There are decades when nothing happens, and weeks when decades happen, as a quote dubiously attributed to Lenin states. Last week was one of those weeks. As it began, I argued that the most significant short term effect of the Aukus agreement would not be in the distant Pacific, but rather here on our home continent, by rapidly accelerating Macron’s quest for European strategic autonomy from Nato structures under French patronage. The announcement in the following days of France’s naval deal and defence pact with Greece is a dramatic illustration of these processes at work in Europe’s rapidly shifting security environment.
After years of back and forth negotiations, the Greek Ministry of Defence finally settled on France over the Netherlands, Germany, Italy and the United States as the provider of the Hellenic Navy’s new frigates. It’s a vital upgrade given the deterioration of both the Mediterranean’s security environment and of Greek naval capacity following more than a decade of austerity. The FDI frigates chosen pack a powerful punch, tilting the scales back in Greece’s favour in its increasingly heated contest of primacy in the Aegean with Erdogan’s Turkey.

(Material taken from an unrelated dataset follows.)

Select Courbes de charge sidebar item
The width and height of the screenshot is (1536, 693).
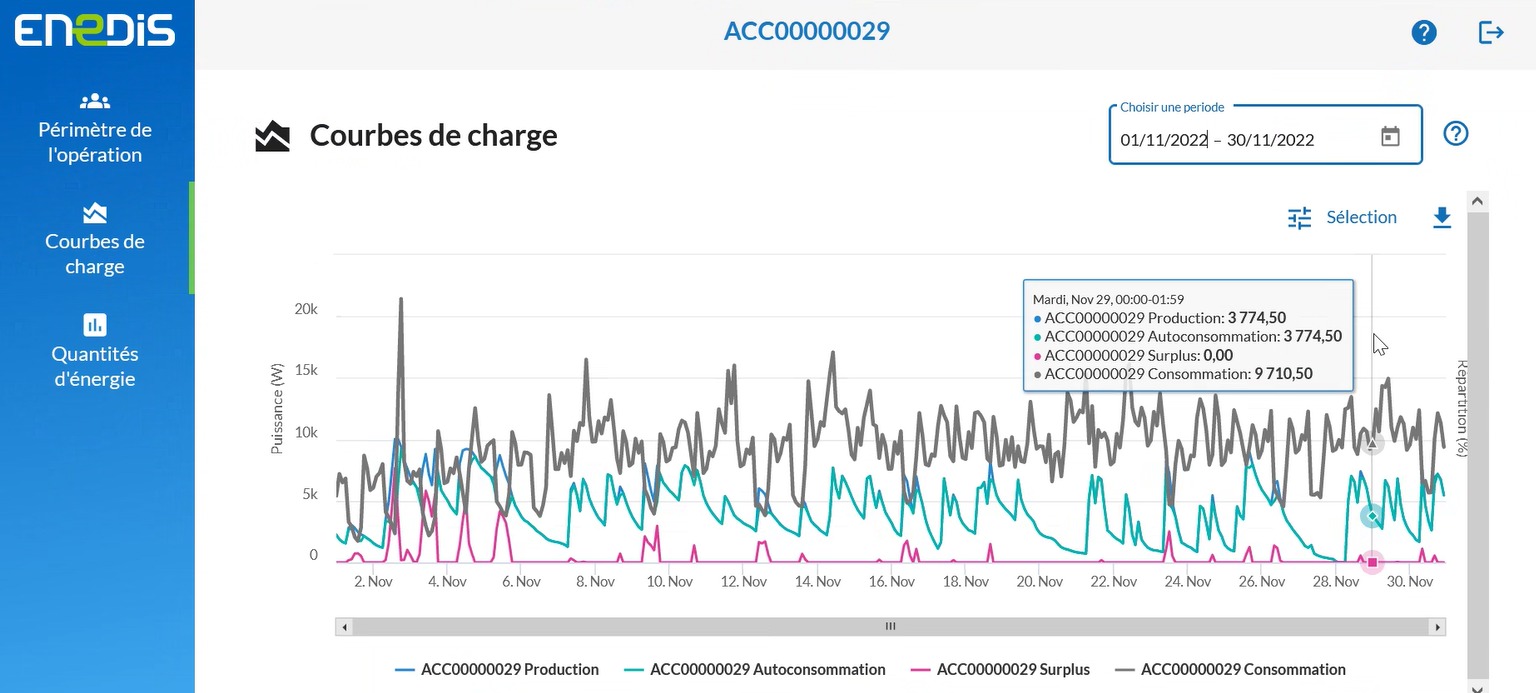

To accompany the new frigates, there is a strong likelihood of Greece also buying a number of Gowind-class corvettes from France as part of its rapid naval build-up. Coupled with Greece’s recent purchase of 24 Rafale fighter jets, France has emerged as the country’s most significant supplier of arms, at a time when the likelihood of open conflict with Turkey is greater than it has been in decades.
Yet as with Aukus, the true significance of the deal lies less in the hardware purchased, than in the alliance-building underpinning it. The “Strategic Partnership for Cooperation in Defence and Security” agreement unveiled in Paris contains a mutual defence assistance clause in the event that either country is attacked anywhere on its territory, using “all the means at their disposal, including, if needed, armed violence,” to fend off the aggressor.
In doing so, Macron stated, “we commit ourselves to protect [Greece] in the event of intrusion, attack or aggression. This is my idea of friendship and of the European independence and European territorial unity that we value,” and thus a direct French promise to defend Greece from an attack by its purported Nato ally Turkey. When the two countries came to the brink of war last year, it was France, alone among all EU and Nato countries, that supported Greece, both diplomatically and through its deployment of French warships and fighter jets to the eastern Mediterranean. Under Macron, France has become, simply, Greece’s strategic patron, an informal relationship the new agreement has now formalised.
As Macron stated at the signing ceremony, “Europeans must get over their naivety. When we’re under pressure from powers that are sometimes becoming harsher, to react and show that we too have the power and capacity to defend ourselves doesn’t mean giving in to escalation, it merely means ensuring we’re respected… we must, as Europeans, play our part in our own protection.”